BGH fällt Urteil für Zusammenstöße beim Ausparken

Bundesgerichtshof, (Az. VI ZR 6/15)

In einem aktuellen Urteil aus dem Verkehrsrecht hat der BGH sich einem häufiger diskutierten Problem angenommen: Dem Unfall, wenn zwei rückwärts ausparkende PKW ineinander fahren. Bisher gängige Rechtsprechung war, dass jeder seinen Schaden selbst zahlen muss. Diese Ansicht hat der BGH nun für den Fall relativiert, dass eines der beiden Autos nach dem Ausparken aus einer Parkbucht schon zum Stehen gekommen ist. Dann haftet der Auffahrende für den Schaden am anderen Auto.
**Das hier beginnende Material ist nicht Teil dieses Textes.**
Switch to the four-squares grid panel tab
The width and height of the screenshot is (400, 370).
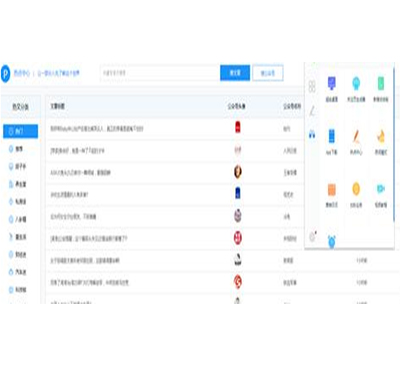coord(312,87)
Zur Begründung führte der BGH an, dass Autofahrer auf Parkplätzen mit ausparkenden und rückwärtsfahrenden Autos rechnen müssen und entsprechende Sorgfaltspflicht notwendig sei. Entsprechend ist die Fahrweise so anzupassen, dass “eine Gefährdung anderer Verkehrsteilnehmer ausgeschlossen ist”. Diese Sorgfaltspflicht ist ausreichend erfüllt, wenn es einem Fahrer gelingt, noch vor dem Aufprall zum Stehen zu kommen, womit der BGH anderen Gerichten widersprochen hat. Im vorliegenden Fall hat der Kläger damit Anspruch auf vollen Schadenersatz von rund 150 Euro. Er hatte sein Auto auf dem Parkplatz eines Baumarktes rückwärts ausgeparkt und war bereits in der Parkplatzgasse in Fahrtrichtung, als das andere zurückfahrende Auto in den Wagen gefahren ist.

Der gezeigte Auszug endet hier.